• **Problem description**: Print every one of the entries below verbatim, preserving each line without alteration.

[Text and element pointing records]
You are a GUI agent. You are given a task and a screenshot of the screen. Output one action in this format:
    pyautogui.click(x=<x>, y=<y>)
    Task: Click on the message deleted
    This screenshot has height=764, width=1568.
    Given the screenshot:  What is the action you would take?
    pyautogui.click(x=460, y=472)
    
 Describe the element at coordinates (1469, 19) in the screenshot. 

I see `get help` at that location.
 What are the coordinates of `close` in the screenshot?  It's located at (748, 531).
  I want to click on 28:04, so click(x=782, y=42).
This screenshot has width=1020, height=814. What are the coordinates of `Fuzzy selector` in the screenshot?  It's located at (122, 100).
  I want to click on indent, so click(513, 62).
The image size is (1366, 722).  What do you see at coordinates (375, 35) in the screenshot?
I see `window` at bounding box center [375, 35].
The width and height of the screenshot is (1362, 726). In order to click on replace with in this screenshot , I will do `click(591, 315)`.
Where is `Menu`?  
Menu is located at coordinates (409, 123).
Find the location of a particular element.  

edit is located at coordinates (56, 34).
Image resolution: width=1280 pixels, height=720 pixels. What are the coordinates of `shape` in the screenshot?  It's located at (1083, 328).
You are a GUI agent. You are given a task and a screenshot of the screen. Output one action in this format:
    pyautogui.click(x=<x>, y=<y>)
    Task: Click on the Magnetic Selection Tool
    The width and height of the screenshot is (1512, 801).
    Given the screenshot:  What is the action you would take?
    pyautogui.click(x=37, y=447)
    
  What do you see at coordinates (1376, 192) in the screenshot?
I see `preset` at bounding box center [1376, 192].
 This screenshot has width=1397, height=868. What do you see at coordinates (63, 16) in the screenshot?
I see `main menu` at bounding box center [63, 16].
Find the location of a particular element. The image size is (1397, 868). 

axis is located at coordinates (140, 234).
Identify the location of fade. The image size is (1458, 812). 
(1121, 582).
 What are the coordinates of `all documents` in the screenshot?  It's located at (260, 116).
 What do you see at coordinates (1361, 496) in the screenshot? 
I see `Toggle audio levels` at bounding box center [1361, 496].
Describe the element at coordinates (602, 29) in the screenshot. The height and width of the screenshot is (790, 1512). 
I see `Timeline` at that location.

• **Task result**:
You are a GUI agent. You are given a task and a screenshot of the screen. Output one action in this format:
    pyautogui.click(x=<x>, y=<y>)
    Task: Click on the message deleted
    This screenshot has height=764, width=1568.
    Given the screenshot:  What is the action you would take?
    pyautogui.click(x=460, y=472)
    
 Describe the element at coordinates (1469, 19) in the screenshot. 

I see `get help` at that location.
 What are the coordinates of `close` in the screenshot?  It's located at (748, 531).
  I want to click on 28:04, so click(x=782, y=42).
This screenshot has width=1020, height=814. What are the coordinates of `Fuzzy selector` in the screenshot?  It's located at (122, 100).
  I want to click on indent, so click(513, 62).
The image size is (1366, 722).  What do you see at coordinates (375, 35) in the screenshot?
I see `window` at bounding box center [375, 35].
The width and height of the screenshot is (1362, 726). In order to click on replace with in this screenshot , I will do `click(591, 315)`.
Where is `Menu`?  
Menu is located at coordinates (409, 123).
Find the location of a particular element.  

edit is located at coordinates (56, 34).
Image resolution: width=1280 pixels, height=720 pixels. What are the coordinates of `shape` in the screenshot?  It's located at (1083, 328).
You are a GUI agent. You are given a task and a screenshot of the screen. Output one action in this format:
    pyautogui.click(x=<x>, y=<y>)
    Task: Click on the Magnetic Selection Tool
    The width and height of the screenshot is (1512, 801).
    Given the screenshot:  What is the action you would take?
    pyautogui.click(x=37, y=447)
    
  What do you see at coordinates (1376, 192) in the screenshot?
I see `preset` at bounding box center [1376, 192].
 This screenshot has width=1397, height=868. What do you see at coordinates (63, 16) in the screenshot?
I see `main menu` at bounding box center [63, 16].
Find the location of a particular element. The image size is (1397, 868). 

axis is located at coordinates (140, 234).
Identify the location of fade. The image size is (1458, 812). 
(1121, 582).
 What are the coordinates of `all documents` in the screenshot?  It's located at (260, 116).
 What do you see at coordinates (1361, 496) in the screenshot? 
I see `Toggle audio levels` at bounding box center [1361, 496].
Describe the element at coordinates (602, 29) in the screenshot. The height and width of the screenshot is (790, 1512). 
I see `Timeline` at that location.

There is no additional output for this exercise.